Promotional single by Luke Combs featuring Amanda Shires

from the album What You See Ain't Always What You Get
- Released: September 18, 2020
- Genre: Country
- Length: 3:45
- Label: Columbia Nashville; River House;
- Songwriter: Luke Combs
- Producers: Luke Combs; Chip Matthews; Jonathan Singleton;

= Without You (Luke Combs song) =

2020 single by Luke Combs featuring Amanda Shires

"Without You" is a song by American country music singer Luke Combs featuring American singer-songwriter Amanda Shires on fiddle. It was released in September 2020 as a promotional single from the deluxe edition of Combs' second studio album What You See Is What You Get, titled What You See Ain't Always What You Get.

==Background==
Lyrically, the song is described as a "stirring ode to the people who have shaped [Combs] into the man he is today". Combs stated "The song is intended to be a thank you to my parents, beautiful wife, Nicole, and my fans. I'm truly a lucky guy. Then having the extremely talented Amanda Shires contribute her beautiful artistry on fiddle took the song to that next level".

Having previously collaborated with Combs when she played fiddle for him during a performance of "Beautiful Crazy" at the 54th Academy of Country Music Awards, Shires explained in an interview with Rolling Stone Country that "[Combs] is just a really cool guy and he said, 'I would love it if you would come play on this.' And I said, 'OK,'. Then we were hanging out playing. I went into the studio alone, because of Covid, with my mask and my gloves, and I put down those fiddle parts.
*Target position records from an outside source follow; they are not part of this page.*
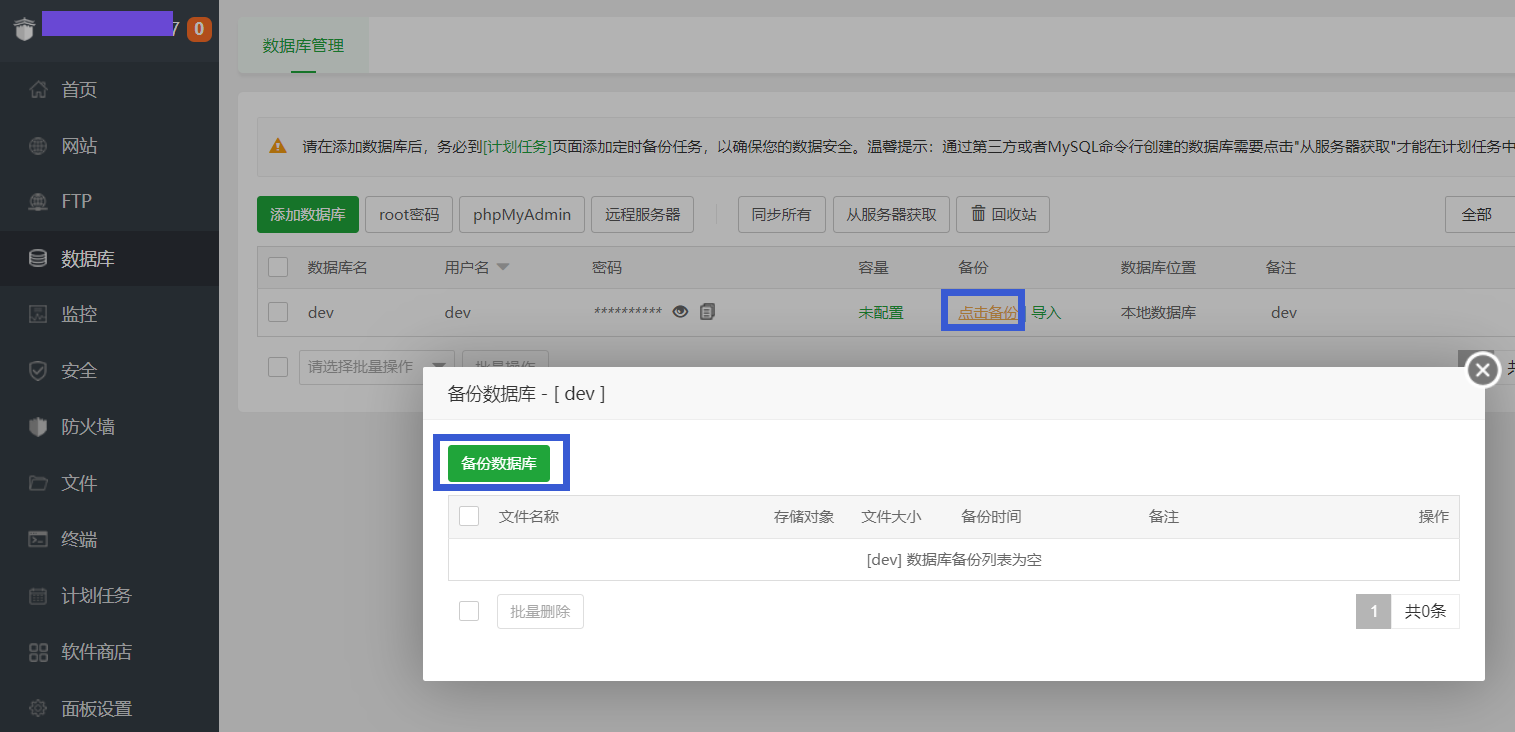Select page 1 in backup list pagination
Image resolution: width=1515 pixels, height=732 pixels.
click(1373, 611)
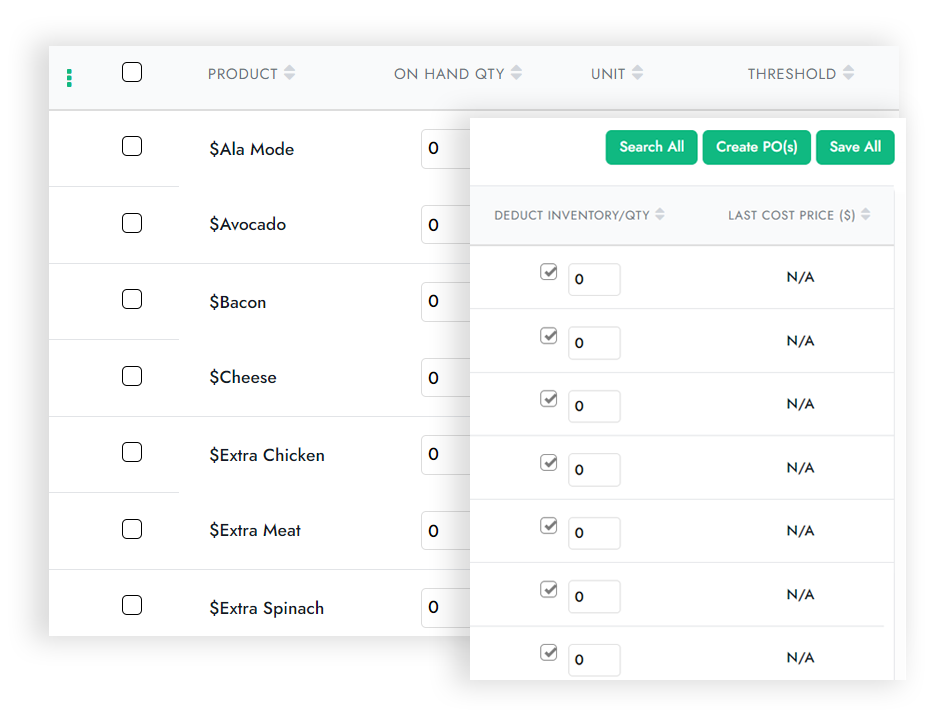The image size is (950, 714).
Task: Click the Search All button
Action: pyautogui.click(x=651, y=147)
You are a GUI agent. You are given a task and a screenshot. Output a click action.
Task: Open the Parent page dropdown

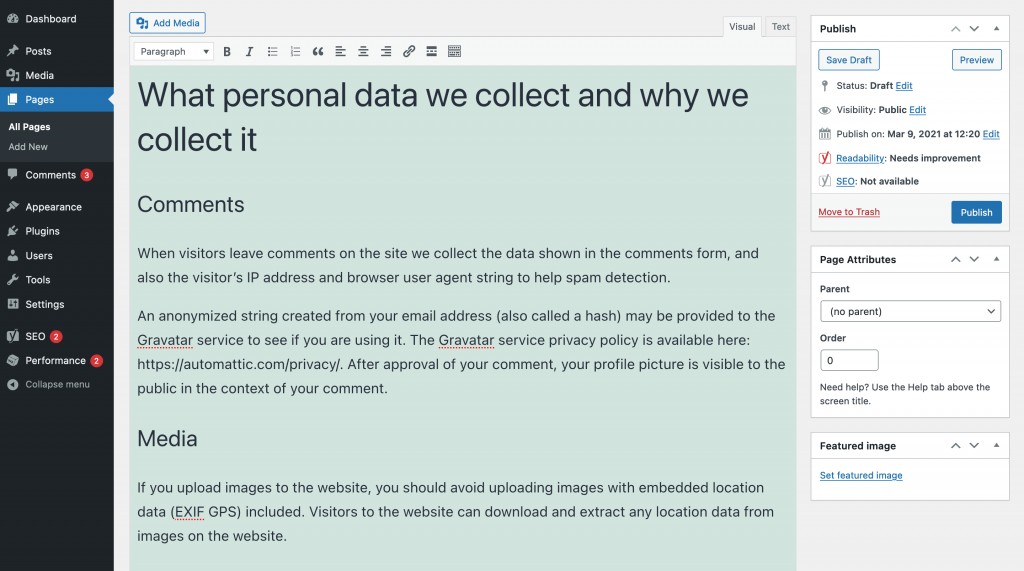tap(910, 311)
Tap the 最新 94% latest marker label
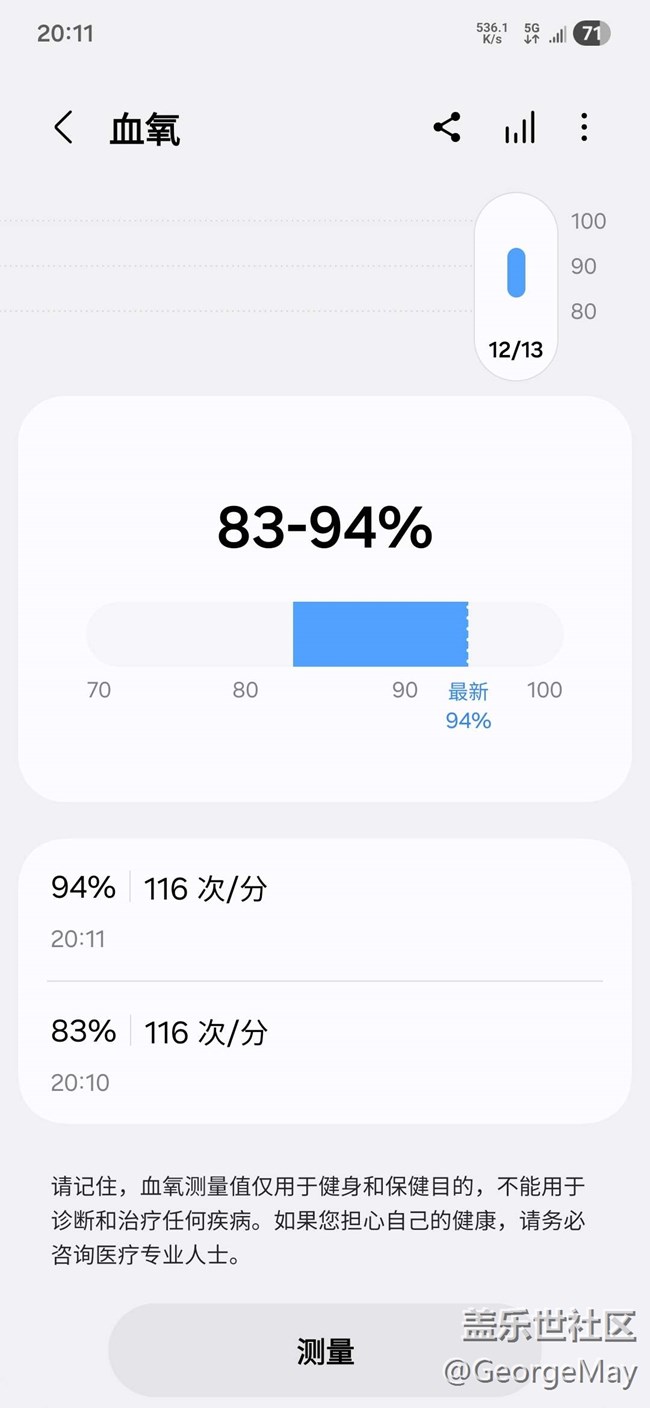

I really, really like how that track came out". She also noted Combs' decision to officially feature her on the single despite not having a vocal part, saying "it's neat that he would come to such a merit-based decision in the country world, where a lot of women aren't credited".

==Charts==

| Chart (2020) | Peak position |
|---|---|
| Global 200 (Billboard) | 119 |
| US Billboard Hot 100 | 70 |
| US Hot Country Songs (Billboard) | 15 |
| US Rolling Stone Top 100 | 36 |

==Certifications==

Certifications for "Without You"
| Region | Certification | Certified units/sales |
| Australia (ARIA) | Gold | 35,000^{‡} |
| United States (RIAA) | Gold | 500,000^{‡} |
^{‡} Sales+streaming figures based on certification alone.